#### PROVIDED ENTRIES ####

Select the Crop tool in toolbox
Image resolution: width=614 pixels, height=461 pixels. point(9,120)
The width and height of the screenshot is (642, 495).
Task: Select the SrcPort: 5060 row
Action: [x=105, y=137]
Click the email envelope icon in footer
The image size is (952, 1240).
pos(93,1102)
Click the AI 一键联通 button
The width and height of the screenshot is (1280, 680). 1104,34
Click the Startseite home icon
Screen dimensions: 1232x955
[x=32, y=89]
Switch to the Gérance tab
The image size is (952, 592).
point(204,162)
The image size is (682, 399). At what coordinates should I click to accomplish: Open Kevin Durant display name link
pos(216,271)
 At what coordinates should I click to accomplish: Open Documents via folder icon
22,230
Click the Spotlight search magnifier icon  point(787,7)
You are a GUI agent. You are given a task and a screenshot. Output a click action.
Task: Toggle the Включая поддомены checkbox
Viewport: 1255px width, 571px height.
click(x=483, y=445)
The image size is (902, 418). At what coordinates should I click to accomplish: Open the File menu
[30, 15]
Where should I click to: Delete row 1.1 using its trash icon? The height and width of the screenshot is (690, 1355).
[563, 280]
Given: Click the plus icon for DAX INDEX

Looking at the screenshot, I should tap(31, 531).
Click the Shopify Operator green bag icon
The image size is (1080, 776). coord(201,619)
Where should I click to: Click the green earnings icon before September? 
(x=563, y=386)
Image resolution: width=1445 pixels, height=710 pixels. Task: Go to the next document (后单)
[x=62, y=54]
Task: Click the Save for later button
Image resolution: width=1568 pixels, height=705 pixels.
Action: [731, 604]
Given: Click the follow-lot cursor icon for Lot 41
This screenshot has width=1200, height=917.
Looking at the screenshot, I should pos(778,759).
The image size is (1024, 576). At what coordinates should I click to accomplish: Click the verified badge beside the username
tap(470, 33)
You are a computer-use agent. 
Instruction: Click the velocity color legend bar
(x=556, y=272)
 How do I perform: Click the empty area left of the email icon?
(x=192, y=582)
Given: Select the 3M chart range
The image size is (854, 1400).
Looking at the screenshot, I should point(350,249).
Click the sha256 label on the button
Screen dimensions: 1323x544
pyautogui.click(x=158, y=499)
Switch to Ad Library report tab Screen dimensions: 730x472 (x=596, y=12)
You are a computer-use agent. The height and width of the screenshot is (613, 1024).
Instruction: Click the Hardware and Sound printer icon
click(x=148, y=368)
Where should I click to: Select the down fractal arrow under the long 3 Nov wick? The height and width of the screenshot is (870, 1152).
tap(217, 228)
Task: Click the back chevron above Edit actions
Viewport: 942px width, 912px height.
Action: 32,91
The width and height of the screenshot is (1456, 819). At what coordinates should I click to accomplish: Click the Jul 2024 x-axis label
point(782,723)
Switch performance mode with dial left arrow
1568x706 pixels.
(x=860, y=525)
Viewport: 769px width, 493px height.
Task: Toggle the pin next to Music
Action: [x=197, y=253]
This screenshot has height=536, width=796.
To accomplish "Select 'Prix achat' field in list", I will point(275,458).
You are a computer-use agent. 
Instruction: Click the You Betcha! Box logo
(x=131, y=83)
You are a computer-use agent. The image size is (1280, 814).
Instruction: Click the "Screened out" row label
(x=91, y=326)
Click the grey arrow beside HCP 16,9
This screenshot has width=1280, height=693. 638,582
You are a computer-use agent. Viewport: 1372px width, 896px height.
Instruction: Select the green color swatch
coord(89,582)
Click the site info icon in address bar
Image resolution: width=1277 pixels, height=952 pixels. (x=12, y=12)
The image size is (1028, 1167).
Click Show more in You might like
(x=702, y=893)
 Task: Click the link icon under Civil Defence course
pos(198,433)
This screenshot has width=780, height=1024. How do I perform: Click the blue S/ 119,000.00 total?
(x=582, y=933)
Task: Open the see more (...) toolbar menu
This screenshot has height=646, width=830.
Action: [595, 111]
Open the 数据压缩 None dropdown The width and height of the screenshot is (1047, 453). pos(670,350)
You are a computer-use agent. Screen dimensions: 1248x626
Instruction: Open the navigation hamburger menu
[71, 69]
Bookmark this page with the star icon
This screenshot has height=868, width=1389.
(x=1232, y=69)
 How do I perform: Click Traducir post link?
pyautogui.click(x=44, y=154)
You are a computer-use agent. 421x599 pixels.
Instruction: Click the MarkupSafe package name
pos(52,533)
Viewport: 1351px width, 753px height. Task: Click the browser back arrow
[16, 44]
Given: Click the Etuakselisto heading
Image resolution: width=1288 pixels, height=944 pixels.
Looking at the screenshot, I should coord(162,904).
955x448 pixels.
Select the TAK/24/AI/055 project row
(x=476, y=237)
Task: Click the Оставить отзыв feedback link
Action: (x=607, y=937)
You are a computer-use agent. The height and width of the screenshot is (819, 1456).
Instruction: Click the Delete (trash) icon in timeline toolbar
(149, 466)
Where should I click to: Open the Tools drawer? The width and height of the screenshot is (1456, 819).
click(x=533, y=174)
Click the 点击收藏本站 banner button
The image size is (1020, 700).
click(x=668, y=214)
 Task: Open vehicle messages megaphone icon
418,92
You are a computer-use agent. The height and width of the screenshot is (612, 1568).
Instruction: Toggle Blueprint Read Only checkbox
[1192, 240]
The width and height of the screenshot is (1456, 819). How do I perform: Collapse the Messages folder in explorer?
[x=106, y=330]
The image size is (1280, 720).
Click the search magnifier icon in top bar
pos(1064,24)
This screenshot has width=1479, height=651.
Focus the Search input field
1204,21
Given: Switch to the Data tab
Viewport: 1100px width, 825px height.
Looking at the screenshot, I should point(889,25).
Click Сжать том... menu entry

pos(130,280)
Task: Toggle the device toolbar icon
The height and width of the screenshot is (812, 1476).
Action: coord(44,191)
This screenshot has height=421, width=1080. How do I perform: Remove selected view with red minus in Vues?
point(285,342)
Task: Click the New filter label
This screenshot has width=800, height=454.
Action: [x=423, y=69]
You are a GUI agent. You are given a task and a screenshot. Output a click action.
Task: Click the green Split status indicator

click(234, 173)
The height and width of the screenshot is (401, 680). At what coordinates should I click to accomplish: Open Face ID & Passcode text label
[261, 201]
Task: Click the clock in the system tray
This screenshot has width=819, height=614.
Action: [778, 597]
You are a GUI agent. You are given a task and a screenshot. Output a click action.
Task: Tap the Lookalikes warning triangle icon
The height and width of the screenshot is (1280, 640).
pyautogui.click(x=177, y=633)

####

TASK OBJECTIVE: Please go through the items above and copy out every line that contains the word "point".

OUTPUT FOR THIS TASK:
Image resolution: width=614 pixels, height=461 pixels. point(9,120)
point(204,162)
Click the Spotlight search magnifier icon  point(787,7)
Looking at the screenshot, I should point(350,249).
point(782,723)
To accomplish "Select 'Prix achat' field in list", I will point(275,458).
Looking at the screenshot, I should point(889,25).
point(285,342)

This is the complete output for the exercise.